Saved data entries:
= Beginning of Section =
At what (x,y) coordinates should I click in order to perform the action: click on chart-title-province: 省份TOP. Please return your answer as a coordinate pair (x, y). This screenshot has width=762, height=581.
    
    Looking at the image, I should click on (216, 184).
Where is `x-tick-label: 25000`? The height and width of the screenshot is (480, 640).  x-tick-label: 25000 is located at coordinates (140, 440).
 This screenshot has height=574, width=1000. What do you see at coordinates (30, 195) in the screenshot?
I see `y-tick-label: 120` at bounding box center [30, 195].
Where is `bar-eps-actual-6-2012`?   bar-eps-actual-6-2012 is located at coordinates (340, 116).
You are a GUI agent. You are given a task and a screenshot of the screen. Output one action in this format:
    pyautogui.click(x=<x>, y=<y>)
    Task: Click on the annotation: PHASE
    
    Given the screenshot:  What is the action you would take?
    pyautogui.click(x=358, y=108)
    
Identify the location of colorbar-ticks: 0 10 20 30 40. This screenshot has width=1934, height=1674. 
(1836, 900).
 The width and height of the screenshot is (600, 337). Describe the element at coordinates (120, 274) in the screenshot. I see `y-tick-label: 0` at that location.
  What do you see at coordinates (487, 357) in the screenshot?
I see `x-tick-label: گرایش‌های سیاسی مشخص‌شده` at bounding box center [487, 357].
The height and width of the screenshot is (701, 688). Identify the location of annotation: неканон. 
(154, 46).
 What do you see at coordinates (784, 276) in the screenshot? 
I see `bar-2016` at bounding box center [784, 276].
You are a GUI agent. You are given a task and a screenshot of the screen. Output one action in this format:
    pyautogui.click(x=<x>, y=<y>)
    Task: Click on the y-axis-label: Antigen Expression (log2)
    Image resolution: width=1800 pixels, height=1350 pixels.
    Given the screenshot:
= End of Section =
(Problem description)
Can you extract the lines starting with the one containing "The height and width of the screenshot is (701, 688)." and running through the one containing "center [784, 276].", repeating them exactly?

(The answer)
The height and width of the screenshot is (701, 688). Identify the location of annotation: неканон. 
(154, 46).
 What do you see at coordinates (784, 276) in the screenshot? 
I see `bar-2016` at bounding box center [784, 276].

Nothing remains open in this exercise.